Introduction:

In this lab we will:

Intro to code needed

NOTE: as we discussed in lectures, depending on the TYPE of variable you have (categorical vs. numerical) there are different calculations for confidence intervals. Below is some introductory/sample code for determining CIs for different variable types:

For either data type, when asked for “desired confidence” this is going to be a value from 0-1, if I ask for 90% confidence, you need to enter 0.9

FOR CATEGORICAL (this means you are essentially creating proportional data): ** Install and load the package in the code chunk below

#install.packages("DescTools")
library(DescTools)

FOR ALL THE CODE BELOW, things have been commented out, if you copy and paste them, please make sure the # is removed. ### Condfidence Interval for Proportions

You will need the number of cases that are positive (x) from your data set as well as the total number of observations (n)

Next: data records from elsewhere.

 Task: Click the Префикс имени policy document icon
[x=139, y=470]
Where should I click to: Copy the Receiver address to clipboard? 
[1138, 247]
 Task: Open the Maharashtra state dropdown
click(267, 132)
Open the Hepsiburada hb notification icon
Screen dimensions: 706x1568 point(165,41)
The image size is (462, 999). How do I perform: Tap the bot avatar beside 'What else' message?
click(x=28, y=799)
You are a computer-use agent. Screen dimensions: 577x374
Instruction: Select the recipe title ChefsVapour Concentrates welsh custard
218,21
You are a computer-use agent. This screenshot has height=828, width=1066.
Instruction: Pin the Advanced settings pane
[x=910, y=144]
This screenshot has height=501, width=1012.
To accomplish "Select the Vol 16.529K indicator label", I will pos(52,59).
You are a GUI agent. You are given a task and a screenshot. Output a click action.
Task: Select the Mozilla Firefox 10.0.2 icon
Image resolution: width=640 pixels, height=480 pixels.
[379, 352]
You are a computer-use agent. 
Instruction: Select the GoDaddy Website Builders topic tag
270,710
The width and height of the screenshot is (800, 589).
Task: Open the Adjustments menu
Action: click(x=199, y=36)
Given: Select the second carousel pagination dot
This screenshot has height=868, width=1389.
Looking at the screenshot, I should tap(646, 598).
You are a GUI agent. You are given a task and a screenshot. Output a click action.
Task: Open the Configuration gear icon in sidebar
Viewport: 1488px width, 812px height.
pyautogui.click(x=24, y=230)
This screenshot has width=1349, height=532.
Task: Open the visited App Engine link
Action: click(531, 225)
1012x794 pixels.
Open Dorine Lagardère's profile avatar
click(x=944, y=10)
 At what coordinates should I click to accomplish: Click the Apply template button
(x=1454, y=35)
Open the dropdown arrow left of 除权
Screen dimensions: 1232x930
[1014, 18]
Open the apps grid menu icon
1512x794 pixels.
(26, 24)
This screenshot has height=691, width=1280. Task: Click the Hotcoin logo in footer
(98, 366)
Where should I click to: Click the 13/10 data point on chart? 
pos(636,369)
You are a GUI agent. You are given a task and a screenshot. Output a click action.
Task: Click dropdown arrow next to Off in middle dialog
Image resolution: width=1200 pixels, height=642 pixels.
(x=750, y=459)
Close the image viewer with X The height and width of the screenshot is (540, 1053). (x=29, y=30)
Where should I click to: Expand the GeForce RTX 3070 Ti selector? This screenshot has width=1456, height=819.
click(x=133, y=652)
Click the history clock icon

Access number of positive cases

#table(dataframe_name$categorical_column)

Access Total number of cases

#length(dataframe_name$categorical_column)

NOTE: there are two common methods for calculating CIs for proportions, the Wald method and the Agresti-Coull method, the only difference is a slight change in the calculation. The Wald method is a good default, Agresti-Coull is better for smaller sample sizes.

Confidence Interval - Wald Method

#BinomCI(x = number of positive cases, n = total cases, conf.level = desired confidence, method = "wald")

Condfidence Interval - Agresti-Coull Method

#BinomCI(x = number of positive cases, n = total cases, conf.level = desired confidence, method = "agresti-coull")

Condfidence Interval for Mean of a Quantitative Variable (NUMERICAL)

#t.test(dataframe_name$quantitative_column, conf.level = desired confidence)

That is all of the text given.